Task directions>
Print out the entries below with no edits.

=== Information supplied ===

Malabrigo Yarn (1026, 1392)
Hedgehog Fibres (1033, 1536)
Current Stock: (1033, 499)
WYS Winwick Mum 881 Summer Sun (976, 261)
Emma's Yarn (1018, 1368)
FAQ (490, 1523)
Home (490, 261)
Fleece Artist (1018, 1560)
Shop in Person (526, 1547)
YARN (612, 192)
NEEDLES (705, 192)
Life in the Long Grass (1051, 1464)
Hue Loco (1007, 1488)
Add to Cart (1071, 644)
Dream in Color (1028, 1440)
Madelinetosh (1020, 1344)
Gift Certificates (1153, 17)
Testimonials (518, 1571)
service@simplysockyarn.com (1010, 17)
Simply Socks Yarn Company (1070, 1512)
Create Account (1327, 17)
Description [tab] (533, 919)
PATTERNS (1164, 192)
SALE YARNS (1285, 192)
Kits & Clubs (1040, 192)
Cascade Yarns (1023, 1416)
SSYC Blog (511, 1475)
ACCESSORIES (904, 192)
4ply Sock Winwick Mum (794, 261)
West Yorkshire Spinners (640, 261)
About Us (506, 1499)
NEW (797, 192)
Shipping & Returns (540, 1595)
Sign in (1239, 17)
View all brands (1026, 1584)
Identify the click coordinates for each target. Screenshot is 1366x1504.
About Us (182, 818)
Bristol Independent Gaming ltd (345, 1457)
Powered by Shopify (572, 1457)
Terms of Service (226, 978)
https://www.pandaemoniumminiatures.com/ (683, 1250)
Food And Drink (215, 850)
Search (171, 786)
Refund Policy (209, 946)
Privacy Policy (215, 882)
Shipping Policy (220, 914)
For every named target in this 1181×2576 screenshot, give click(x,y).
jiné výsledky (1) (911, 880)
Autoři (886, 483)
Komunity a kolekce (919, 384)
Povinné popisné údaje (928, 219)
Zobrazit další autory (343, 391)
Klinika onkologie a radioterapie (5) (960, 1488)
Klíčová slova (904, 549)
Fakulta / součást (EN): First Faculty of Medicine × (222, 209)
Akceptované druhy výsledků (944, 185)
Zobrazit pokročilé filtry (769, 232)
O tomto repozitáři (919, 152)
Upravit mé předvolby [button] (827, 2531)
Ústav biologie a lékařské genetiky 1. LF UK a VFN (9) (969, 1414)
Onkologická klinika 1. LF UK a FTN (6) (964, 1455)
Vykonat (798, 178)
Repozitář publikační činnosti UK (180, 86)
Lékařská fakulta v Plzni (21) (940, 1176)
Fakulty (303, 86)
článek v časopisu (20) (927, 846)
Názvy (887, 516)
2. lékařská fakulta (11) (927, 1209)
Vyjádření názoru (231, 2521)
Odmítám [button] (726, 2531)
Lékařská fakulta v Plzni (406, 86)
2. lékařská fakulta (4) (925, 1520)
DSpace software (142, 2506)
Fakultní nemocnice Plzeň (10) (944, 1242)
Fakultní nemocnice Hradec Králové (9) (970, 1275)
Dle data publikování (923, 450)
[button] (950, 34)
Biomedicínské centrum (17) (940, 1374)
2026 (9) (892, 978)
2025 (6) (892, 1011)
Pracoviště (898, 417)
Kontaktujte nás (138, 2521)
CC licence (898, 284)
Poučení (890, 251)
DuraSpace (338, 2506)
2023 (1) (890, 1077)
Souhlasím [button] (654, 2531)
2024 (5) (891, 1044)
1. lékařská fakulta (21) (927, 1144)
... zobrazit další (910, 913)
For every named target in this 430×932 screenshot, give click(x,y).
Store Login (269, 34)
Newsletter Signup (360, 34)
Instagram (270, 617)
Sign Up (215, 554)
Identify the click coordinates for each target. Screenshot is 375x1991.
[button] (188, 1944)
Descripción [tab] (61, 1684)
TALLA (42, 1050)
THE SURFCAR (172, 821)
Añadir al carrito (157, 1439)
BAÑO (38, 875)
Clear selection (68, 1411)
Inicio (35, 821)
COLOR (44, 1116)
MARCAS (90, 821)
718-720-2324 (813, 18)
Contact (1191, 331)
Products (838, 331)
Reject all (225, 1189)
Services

===

Written solution>
Malabrigo Yarn (1026, 1392)
Hedgehog Fibres (1033, 1536)
Current Stock: (1033, 499)
WYS Winwick Mum 881 Summer Sun (976, 261)
Emma's Yarn (1018, 1368)
FAQ (490, 1523)
Home (490, 261)
Fleece Artist (1018, 1560)
Shop in Person (526, 1547)
YARN (612, 192)
NEEDLES (705, 192)
Life in the Long Grass (1051, 1464)
Hue Loco (1007, 1488)
Add to Cart (1071, 644)
Dream in Color (1028, 1440)
Madelinetosh (1020, 1344)
Gift Certificates (1153, 17)
Testimonials (518, 1571)
service@simplysockyarn.com (1010, 17)
Simply Socks Yarn Company (1070, 1512)
Create Account (1327, 17)
Description [tab] (533, 919)
PATTERNS (1164, 192)
SALE YARNS (1285, 192)
Kits & Clubs (1040, 192)
Cascade Yarns (1023, 1416)
SSYC Blog (511, 1475)
ACCESSORIES (904, 192)
4ply Sock Winwick Mum (794, 261)
West Yorkshire Spinners (640, 261)
About Us (506, 1499)
NEW (797, 192)
Shipping & Returns (540, 1595)
Sign in (1239, 17)
View all brands (1026, 1584)
Identify the click coordinates for each target. Screenshot is 1366x1504.
About Us (182, 818)
Bristol Independent Gaming ltd (345, 1457)
Powered by Shopify (572, 1457)
Terms of Service (226, 978)
https://www.pandaemoniumminiatures.com/ (683, 1250)
Food And Drink (215, 850)
Search (171, 786)
Refund Policy (209, 946)
Privacy Policy (215, 882)
Shipping Policy (220, 914)
For every named target in this 1181×2576 screenshot, give click(x,y).
jiné výsledky (1) (911, 880)
Autoři (886, 483)
Komunity a kolekce (919, 384)
Povinné popisné údaje (928, 219)
Zobrazit další autory (343, 391)
Klinika onkologie a radioterapie (5) (960, 1488)
Klíčová slova (904, 549)
Fakulta / součást (EN): First Faculty of Medicine × (222, 209)
Akceptované druhy výsledků (944, 185)
Zobrazit pokročilé filtry (769, 232)
O tomto repozitáři (919, 152)
Upravit mé předvolby [button] (827, 2531)
Ústav biologie a lékařské genetiky 1. LF UK a VFN (9) (969, 1414)
Onkologická klinika 1. LF UK a FTN (6) (964, 1455)
Vykonat (798, 178)
Repozitář publikační činnosti UK (180, 86)
Lékařská fakulta v Plzni (21) (940, 1176)
Fakulty (303, 86)
článek v časopisu (20) (927, 846)
Názvy (887, 516)
2. lékařská fakulta (11) (927, 1209)
Vyjádření názoru (231, 2521)
Odmítám [button] (726, 2531)
Lékařská fakulta v Plzni (406, 86)
2. lékařská fakulta (4) (925, 1520)
DSpace software (142, 2506)
Fakultní nemocnice Plzeň (10) (944, 1242)
Fakultní nemocnice Hradec Králové (9) (970, 1275)
Dle data publikování (923, 450)
[button] (950, 34)
Biomedicínské centrum (17) (940, 1374)
2026 (9) (892, 978)
2025 (6) (892, 1011)
Pracoviště (898, 417)
Kontaktujte nás (138, 2521)
CC licence (898, 284)
Poučení (890, 251)
DuraSpace (338, 2506)
2023 (1) (890, 1077)
Souhlasím [button] (654, 2531)
2024 (5) (891, 1044)
1. lékařská fakulta (21) (927, 1144)
... zobrazit další (910, 913)
For every named target in this 430×932 screenshot, give click(x,y).
Store Login (269, 34)
Newsletter Signup (360, 34)
Instagram (270, 617)
Sign Up (215, 554)
Identify the click coordinates for each target. Screenshot is 375x1991.
[button] (188, 1944)
Descripción [tab] (61, 1684)
TALLA (42, 1050)
THE SURFCAR (172, 821)
Añadir al carrito (157, 1439)
BAÑO (38, 875)
Clear selection (68, 1411)
Inicio (35, 821)
COLOR (44, 1116)
MARCAS (90, 821)
718-720-2324 (813, 18)
Contact (1191, 331)
Products (838, 331)
Reject all (225, 1189)
Services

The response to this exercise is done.